On similar lines, the visit of the Chinese side was also focused on cross-border infrastructure and connectivity, with other aspirations shaped according to the post-COVID dynamics. It is already known that Nepal is one of the most important members of the multi-billion-dollar Belt and Road Initiative (BRI) of China, much to the dismay of India and is also the second largest trade partner of Nepal. For instance, the trans-Himalayan connectivity project is one of the most ambitious plans that have been envisaged under this programme along with the revival of the traditional Silk Route. This bilateral meeting was also a mirror to such developments.
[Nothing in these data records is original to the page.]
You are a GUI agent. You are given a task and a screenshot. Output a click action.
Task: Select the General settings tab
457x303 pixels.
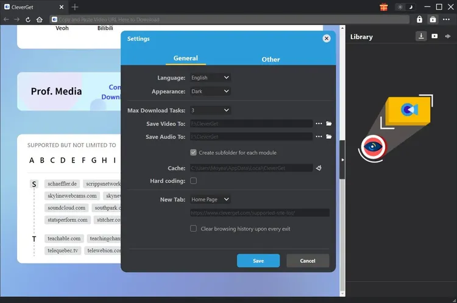(x=185, y=58)
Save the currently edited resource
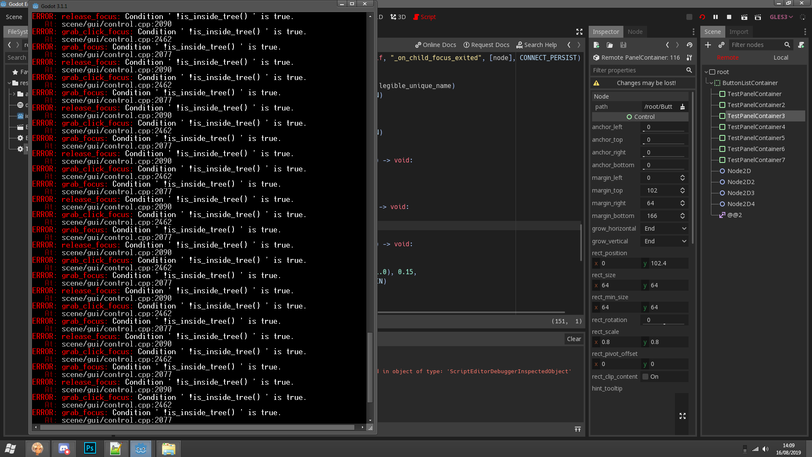This screenshot has width=812, height=457. (623, 45)
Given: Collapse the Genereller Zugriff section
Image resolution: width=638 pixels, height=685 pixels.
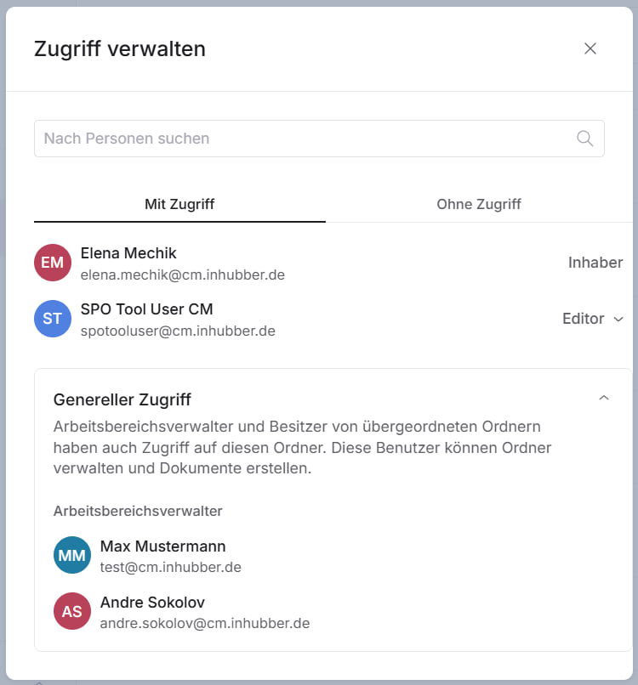Looking at the screenshot, I should (x=604, y=398).
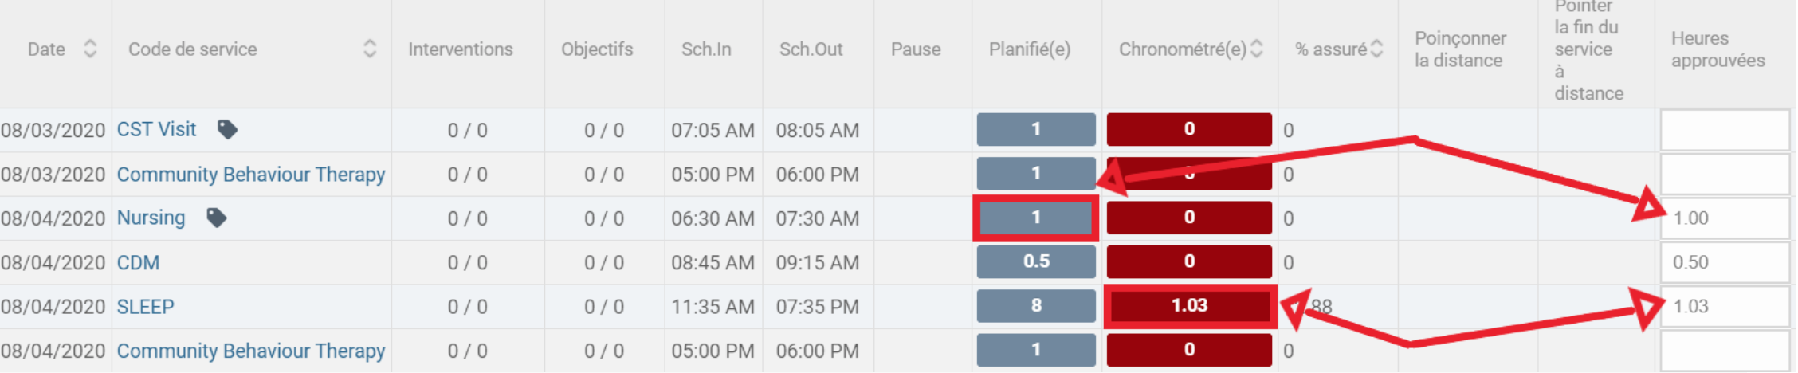The height and width of the screenshot is (373, 1798).
Task: Click the tag icon beside CST Visit
Action: point(227,129)
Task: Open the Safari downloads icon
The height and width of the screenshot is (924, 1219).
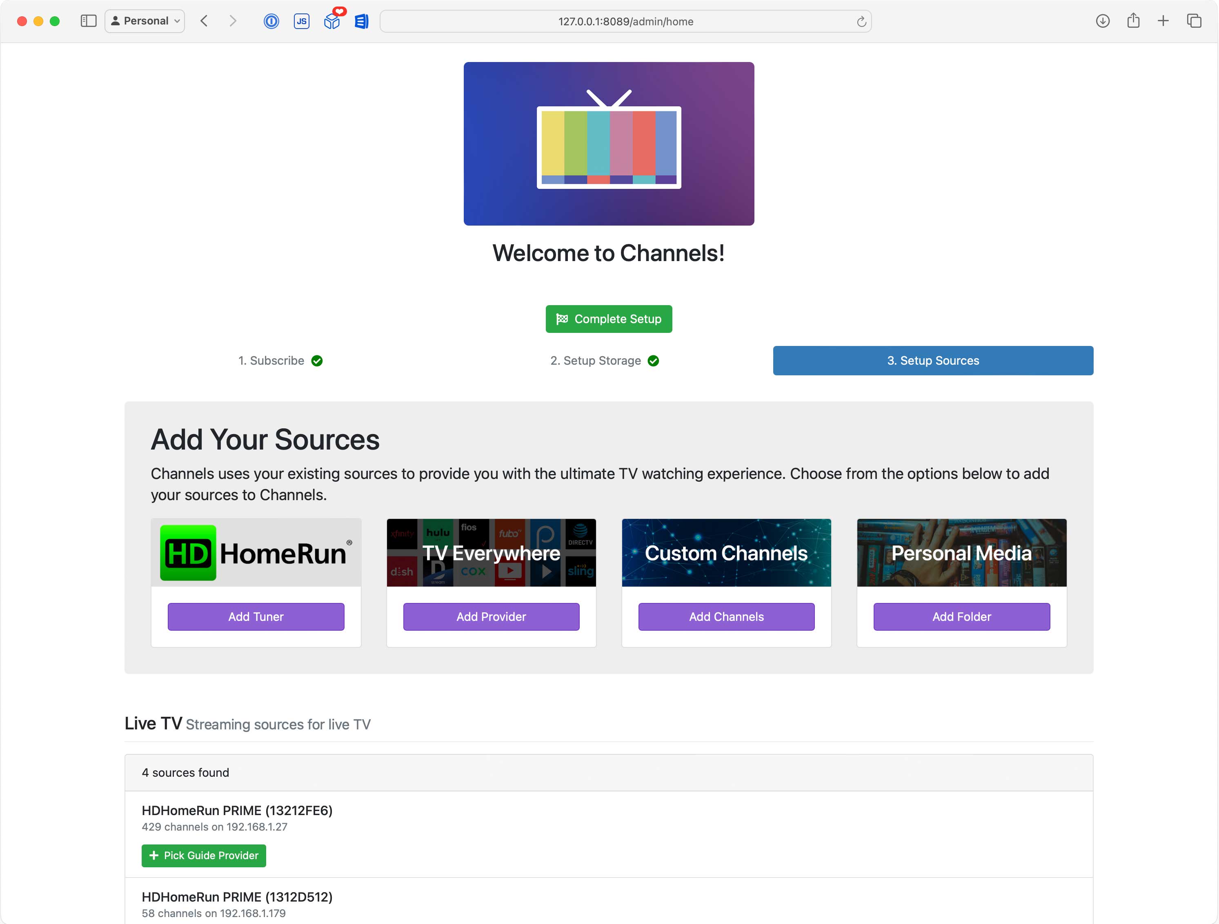Action: (x=1103, y=21)
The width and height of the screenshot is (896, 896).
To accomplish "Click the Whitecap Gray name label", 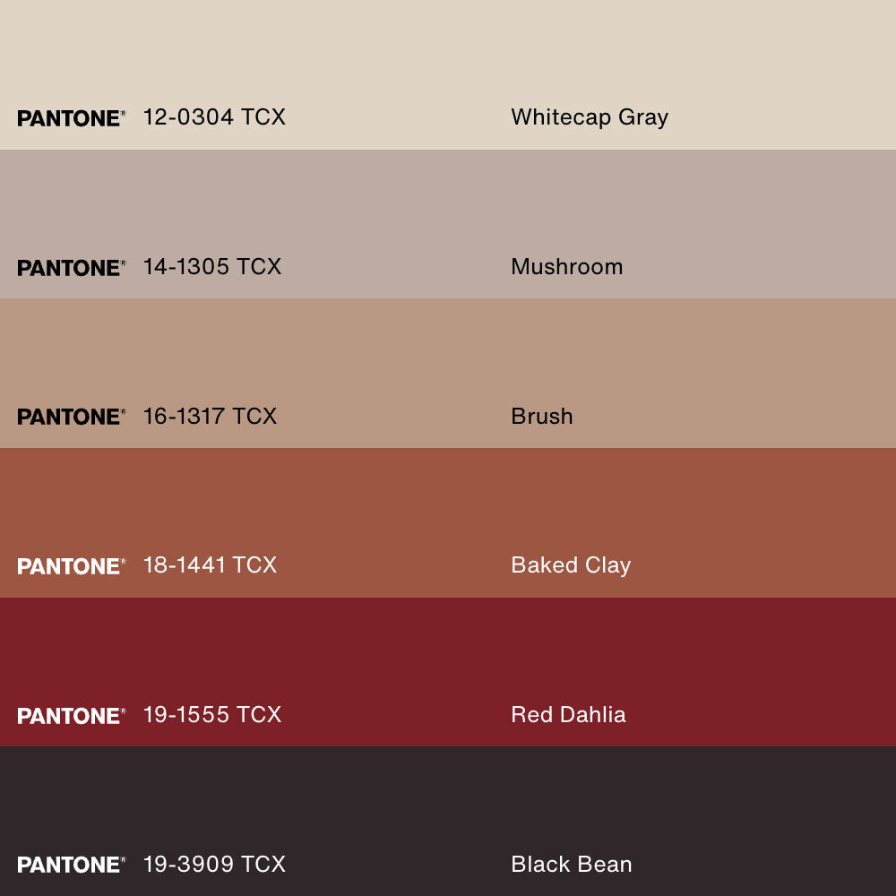I will point(590,117).
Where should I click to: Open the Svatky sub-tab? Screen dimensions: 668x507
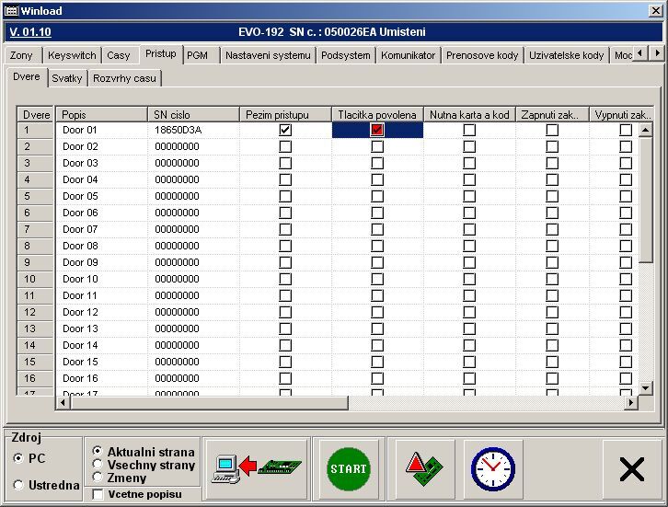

Minister Wei was presented with the prestigious Guard of Honor at the Nepal Army headquarters. In fact, there was also reiteration of the resumption of China’s military aid to Kathmandu. Nepal Army spokesperson Brig. Gen. Santosh Ballav Paudyal mentioned that the RMB 159 million military assistance package agreement that was signed during former Nepalese defence minister Ishwor Pokharel’s visit to Beijing in 2019 has been reinvigorated with a protocol to the deal during the present exchange. Even though there was no particular press release from Beijing, this one-day visit by the defence minister, before leaving for Pakistan, is a guarantee of the further deepening Sino-Nepal ties. Even though this thread came under the radar of criticisms with the civil society protesting against illegal Chinese construction with slogans like “Return Nepal’s Land” and “Stop Chinese Expansionism,” the government’s posture is quite the opposite.
The nuanced circumstance
It has been often argued that capitalising upon the Sino-Indian rivalry is one of the strengths of the Nepalese foreign policy. Even though it has not been able to neutralise the dynamics between the two countries, there lies two probabilities of it either acting as a bridge between the two gigantic neighbours or becoming a zone of contention — “a proxy battlefield that has been caught in the crossroads of vaulting regional ambitions of India and China in South Asia.” Circumstantially, it is high time for Nepal to move beyond the connotation of ‘buffer’ that has been associated with it for a very long time now. It must realise its potential as a major ‘transit’ state in South Asia, which has the potential of creating an identity of its own. One of the first steps to curate this possibility should be to move away from these countries to interfere in the internal political matters of Nepal. For example, China’s ambassador to Nepal, Hou Yanqi, supporting Oli, as against ‘Prachanda’ must be done away with, as it might create an illusion of the latter being supported by India. This situation holds within itself the potential of creating unnecessary misunderstandings between the major powers of the region, that is India and China, who are associated with Nepal with similar developmental packages. The idea must be to avoid any race, vis-a-vis Nepal, and focus on creating a conducive and peaceful community that bolsters better economic, and now health, facilitations in the region, with other negotiations related to the overall growth.
It is high time for Nepal to move beyond the connotation of ‘buffer’ that has been associated with it for a very long time now.
Undeniably, China’s participation is equally important because of its economic prowess. Whether this idea would manifest into reality or not is a question only time will answer. However, at present, Nepal must make the best of the opportunities that it is receiving from its neighbours and tread carefully at the same time as India and China have their own bilateral relationship, which is ever dynamic and prone to different facades of disagreements and collaborations at the same time.